Spesso il cinema si è interrogato sul valore feticistico del filmare, powellianamente concepito come attrazione scopofila verso la morte al lavoro o inscritto dentro dinamiche di innocenza/colpevolezza nell'opera di cineasti come De Palma o Haneke. L'ultima devastante opera di Kim Ki-duk, fuori concorso a Venezia e già in uscita nelle sale italiane, rielabora molte di queste ossessioni alla luce di una poetica, come quella del regista coreano, unica nel panorama cinematografico internazionale.
Moebius è il tassello più estremo all'interno di una filmografia già tra le più radicali del cinema contemporaneo. Loop allucinato di incendiaria intensità, parabola di soppressione/sublimazione del desiderio sessuale che continuamente si riavvolge su se stessa, catartico e violentissimo itinerario verso una ridefinizione profonda del senso ultimo del filmare, amputazione di qualsiasi linguaggio verbale dal corpo del film, che scopre di poter vivere soltanto di gesti, rumori, sguardi.
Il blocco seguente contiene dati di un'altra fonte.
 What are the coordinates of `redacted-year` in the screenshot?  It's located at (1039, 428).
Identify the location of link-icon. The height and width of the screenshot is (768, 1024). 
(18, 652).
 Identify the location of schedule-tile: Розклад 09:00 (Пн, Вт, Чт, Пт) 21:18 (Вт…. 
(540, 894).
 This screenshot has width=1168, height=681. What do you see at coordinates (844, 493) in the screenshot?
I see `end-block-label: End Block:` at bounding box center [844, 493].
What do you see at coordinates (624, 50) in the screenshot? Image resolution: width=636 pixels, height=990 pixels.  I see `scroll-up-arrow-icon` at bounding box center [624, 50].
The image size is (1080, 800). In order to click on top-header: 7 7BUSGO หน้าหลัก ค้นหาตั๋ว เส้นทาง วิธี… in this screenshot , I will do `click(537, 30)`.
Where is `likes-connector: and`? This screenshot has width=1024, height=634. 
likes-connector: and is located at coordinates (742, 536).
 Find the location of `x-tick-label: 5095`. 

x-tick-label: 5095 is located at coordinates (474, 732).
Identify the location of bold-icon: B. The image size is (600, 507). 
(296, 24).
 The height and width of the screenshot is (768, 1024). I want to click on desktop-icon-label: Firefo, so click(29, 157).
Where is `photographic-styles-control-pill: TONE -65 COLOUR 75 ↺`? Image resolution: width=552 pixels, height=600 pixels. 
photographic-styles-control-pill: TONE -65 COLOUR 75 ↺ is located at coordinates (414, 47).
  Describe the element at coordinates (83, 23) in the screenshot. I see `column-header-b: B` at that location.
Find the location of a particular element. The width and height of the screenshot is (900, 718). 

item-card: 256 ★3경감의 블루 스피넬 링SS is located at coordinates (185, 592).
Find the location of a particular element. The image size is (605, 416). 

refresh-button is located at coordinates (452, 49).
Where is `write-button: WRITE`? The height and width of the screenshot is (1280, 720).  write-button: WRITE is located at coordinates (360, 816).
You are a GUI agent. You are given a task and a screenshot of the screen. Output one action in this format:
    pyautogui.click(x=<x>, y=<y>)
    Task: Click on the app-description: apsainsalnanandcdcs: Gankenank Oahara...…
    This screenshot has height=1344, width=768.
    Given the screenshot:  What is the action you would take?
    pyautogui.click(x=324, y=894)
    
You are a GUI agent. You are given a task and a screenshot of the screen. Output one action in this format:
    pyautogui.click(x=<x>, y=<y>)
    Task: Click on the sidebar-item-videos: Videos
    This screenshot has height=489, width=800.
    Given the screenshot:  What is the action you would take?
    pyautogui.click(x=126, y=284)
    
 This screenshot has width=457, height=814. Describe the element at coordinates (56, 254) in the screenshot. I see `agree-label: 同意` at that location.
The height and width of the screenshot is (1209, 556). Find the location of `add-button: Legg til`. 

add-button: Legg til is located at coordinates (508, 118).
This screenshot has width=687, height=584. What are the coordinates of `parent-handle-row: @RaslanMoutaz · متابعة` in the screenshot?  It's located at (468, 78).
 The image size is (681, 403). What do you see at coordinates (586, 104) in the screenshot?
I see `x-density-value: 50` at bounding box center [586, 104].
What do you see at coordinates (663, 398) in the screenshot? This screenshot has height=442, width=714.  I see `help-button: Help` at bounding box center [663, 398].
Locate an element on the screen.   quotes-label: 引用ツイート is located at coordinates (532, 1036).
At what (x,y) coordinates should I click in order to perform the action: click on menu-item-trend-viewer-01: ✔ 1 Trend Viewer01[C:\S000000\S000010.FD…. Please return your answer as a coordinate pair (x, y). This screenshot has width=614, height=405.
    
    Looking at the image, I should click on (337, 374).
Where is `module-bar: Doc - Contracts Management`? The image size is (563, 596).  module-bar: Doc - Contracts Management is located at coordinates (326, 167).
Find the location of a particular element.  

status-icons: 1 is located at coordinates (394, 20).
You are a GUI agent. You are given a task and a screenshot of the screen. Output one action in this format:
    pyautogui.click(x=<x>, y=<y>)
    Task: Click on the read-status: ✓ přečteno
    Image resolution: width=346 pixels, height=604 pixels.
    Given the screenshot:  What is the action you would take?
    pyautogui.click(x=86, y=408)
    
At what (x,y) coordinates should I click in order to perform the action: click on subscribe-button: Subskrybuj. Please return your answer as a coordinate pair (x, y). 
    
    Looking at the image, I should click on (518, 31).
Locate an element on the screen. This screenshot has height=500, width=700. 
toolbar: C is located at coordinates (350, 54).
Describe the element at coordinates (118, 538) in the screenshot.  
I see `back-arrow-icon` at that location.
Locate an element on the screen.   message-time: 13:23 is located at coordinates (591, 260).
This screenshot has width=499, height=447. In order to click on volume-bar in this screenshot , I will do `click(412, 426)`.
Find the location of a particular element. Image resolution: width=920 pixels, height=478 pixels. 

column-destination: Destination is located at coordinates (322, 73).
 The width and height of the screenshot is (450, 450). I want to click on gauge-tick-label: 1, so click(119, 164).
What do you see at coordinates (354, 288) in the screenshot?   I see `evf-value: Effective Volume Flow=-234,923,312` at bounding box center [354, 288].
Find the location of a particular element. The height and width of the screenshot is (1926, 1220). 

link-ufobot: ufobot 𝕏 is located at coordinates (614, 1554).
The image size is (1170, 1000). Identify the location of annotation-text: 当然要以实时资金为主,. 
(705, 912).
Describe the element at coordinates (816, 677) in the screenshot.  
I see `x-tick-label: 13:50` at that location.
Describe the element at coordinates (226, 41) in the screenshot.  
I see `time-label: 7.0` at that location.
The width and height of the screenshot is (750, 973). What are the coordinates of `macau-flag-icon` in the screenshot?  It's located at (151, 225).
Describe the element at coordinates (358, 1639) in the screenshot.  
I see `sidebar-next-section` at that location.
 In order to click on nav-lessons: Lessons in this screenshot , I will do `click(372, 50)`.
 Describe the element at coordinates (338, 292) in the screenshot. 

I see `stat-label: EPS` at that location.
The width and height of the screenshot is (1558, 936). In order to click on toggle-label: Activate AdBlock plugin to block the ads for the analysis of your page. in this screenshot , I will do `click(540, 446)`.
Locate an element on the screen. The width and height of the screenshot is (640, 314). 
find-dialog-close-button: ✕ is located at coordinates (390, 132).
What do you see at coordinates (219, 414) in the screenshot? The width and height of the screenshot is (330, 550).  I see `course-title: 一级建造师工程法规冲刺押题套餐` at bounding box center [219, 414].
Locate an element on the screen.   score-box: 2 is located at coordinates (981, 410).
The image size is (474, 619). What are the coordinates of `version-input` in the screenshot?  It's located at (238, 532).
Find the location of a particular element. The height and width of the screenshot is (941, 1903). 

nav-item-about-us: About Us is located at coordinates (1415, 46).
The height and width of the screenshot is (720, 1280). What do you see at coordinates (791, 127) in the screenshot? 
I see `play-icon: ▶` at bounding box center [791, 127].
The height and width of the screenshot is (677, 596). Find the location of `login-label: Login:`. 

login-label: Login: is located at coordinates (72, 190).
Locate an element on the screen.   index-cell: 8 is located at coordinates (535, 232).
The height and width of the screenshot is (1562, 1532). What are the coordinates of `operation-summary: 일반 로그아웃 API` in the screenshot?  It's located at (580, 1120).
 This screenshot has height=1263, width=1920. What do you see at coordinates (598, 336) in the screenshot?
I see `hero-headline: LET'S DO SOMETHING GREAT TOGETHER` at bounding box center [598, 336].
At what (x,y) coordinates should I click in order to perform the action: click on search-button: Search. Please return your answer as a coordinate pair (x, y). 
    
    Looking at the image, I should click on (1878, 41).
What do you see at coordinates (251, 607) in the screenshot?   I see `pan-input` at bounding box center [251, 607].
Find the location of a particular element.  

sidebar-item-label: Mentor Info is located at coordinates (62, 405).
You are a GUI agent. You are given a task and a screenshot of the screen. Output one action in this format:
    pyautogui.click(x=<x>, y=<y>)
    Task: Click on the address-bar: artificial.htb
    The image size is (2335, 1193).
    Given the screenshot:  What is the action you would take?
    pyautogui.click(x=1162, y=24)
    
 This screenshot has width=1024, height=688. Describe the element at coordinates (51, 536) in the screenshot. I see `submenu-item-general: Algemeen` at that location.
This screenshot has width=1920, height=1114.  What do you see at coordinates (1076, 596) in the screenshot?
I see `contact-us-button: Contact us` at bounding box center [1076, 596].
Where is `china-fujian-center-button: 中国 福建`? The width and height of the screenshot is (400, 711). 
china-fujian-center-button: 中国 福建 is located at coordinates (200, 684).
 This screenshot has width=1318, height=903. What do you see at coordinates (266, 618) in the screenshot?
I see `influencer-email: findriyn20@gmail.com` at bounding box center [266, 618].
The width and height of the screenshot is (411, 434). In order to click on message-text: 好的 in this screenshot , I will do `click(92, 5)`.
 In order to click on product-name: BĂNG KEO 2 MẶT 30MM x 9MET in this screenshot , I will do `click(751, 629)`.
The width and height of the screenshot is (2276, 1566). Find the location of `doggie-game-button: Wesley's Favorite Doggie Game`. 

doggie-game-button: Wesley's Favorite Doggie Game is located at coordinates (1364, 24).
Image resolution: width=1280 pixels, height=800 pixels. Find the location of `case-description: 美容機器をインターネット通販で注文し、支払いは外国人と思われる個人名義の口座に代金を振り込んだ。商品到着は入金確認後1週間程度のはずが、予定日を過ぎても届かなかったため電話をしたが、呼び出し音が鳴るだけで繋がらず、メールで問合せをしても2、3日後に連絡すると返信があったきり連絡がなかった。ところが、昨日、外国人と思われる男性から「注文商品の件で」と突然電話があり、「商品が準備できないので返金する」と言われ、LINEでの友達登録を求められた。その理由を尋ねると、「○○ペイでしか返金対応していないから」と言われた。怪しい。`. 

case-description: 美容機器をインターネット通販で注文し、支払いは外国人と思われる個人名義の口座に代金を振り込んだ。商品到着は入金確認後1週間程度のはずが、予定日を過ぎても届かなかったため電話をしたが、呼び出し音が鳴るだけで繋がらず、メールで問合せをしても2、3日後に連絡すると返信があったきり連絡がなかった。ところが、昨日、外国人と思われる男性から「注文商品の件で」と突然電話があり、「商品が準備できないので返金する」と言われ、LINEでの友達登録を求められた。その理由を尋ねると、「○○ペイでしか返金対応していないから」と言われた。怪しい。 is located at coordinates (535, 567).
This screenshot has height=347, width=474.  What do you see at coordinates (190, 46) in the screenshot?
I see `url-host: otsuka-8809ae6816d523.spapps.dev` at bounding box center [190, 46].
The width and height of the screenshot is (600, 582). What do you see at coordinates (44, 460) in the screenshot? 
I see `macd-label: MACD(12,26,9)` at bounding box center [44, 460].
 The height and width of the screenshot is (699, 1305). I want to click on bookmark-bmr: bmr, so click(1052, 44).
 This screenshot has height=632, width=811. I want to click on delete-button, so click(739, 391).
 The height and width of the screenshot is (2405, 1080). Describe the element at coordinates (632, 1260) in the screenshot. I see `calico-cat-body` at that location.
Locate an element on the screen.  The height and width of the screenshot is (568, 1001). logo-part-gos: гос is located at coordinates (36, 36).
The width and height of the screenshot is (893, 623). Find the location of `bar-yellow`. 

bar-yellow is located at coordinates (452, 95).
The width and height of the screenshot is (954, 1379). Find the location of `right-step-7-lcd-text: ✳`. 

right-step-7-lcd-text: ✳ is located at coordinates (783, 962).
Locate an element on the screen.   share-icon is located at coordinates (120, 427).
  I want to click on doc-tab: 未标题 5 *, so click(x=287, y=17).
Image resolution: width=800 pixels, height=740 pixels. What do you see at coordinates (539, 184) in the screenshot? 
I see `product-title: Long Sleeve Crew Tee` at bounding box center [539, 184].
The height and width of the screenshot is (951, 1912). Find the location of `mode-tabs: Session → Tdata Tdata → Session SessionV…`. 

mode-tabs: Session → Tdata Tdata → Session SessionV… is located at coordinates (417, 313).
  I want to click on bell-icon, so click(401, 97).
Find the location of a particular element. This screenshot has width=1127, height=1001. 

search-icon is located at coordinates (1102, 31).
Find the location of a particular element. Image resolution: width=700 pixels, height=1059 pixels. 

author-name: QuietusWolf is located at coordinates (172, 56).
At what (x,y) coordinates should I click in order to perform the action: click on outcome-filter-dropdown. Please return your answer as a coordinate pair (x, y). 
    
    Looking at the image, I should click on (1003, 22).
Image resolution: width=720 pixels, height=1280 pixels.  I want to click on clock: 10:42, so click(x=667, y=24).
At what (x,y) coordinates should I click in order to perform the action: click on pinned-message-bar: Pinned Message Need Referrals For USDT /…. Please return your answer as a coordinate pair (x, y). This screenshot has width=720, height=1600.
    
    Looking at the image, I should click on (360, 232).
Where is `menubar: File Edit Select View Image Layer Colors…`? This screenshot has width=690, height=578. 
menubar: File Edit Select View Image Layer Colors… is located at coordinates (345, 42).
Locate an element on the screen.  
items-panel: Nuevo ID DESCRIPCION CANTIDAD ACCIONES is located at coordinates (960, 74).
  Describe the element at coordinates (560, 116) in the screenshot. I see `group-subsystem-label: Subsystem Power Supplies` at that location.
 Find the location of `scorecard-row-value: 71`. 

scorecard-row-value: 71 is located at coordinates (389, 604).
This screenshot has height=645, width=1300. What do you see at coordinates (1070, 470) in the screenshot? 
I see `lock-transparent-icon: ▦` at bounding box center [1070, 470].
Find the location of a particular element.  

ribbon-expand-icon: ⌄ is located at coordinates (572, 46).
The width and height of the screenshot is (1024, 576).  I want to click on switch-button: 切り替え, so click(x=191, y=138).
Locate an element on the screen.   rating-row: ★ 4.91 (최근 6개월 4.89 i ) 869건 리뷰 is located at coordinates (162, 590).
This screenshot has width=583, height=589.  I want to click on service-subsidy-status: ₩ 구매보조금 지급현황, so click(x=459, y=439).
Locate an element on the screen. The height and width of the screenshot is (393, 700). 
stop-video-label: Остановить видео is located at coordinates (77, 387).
Diversi sono i cineasti che nelle opere presentate in questa edizione della Mostra hanno trovato nel silenzio la cifra per raccontare il nostro tempo, da Groening a Tsai Ming-Liang. Una tendenza che, insieme a quella di esplorare le dinamiche di nuclei familiari sempre più in crisi, colloca il film di Kim Ki-duk al centro del filo conduttore di questa edizione, ma che, come spesso accade con il cineasta coreano, si declina in valori formali e teorici di ineguagliata originalità.
Moebius, nel percorso artistico del regista di Ferro3 e L'isola, arriva in un momento particolare e decisivo. Se Pieta per Kim Ki-duk ha rappresentato una trionfale rentrée nell'ambiente cinematografico, non bisogna dimenticare quanto, sul piano umano ed artistico, abbia su di lui pesato il lungo periodo di inattività forzata che lo aveva preceduto. Se Arirang sembrava annunciare il punto zero nella autodistruzione del suo corpo-cinema, e Pieta ne ha sancito la gloriosa resurrezione, Moebius è l'atto liberatorio e onanistico di un cineasta scampato alla morte che celebra il cinema nella sua più cristallina essenzialità. Atto sessuale e atto del filmare, entrambi gesti generatori di vita e di piacere, nella furente potenza di Moebius si confondono in un unico esaltante amplesso. Desiderato, negato, e infine sublimato nella pacificata serenità di un sorprendente, magnifico sguardo in macchina.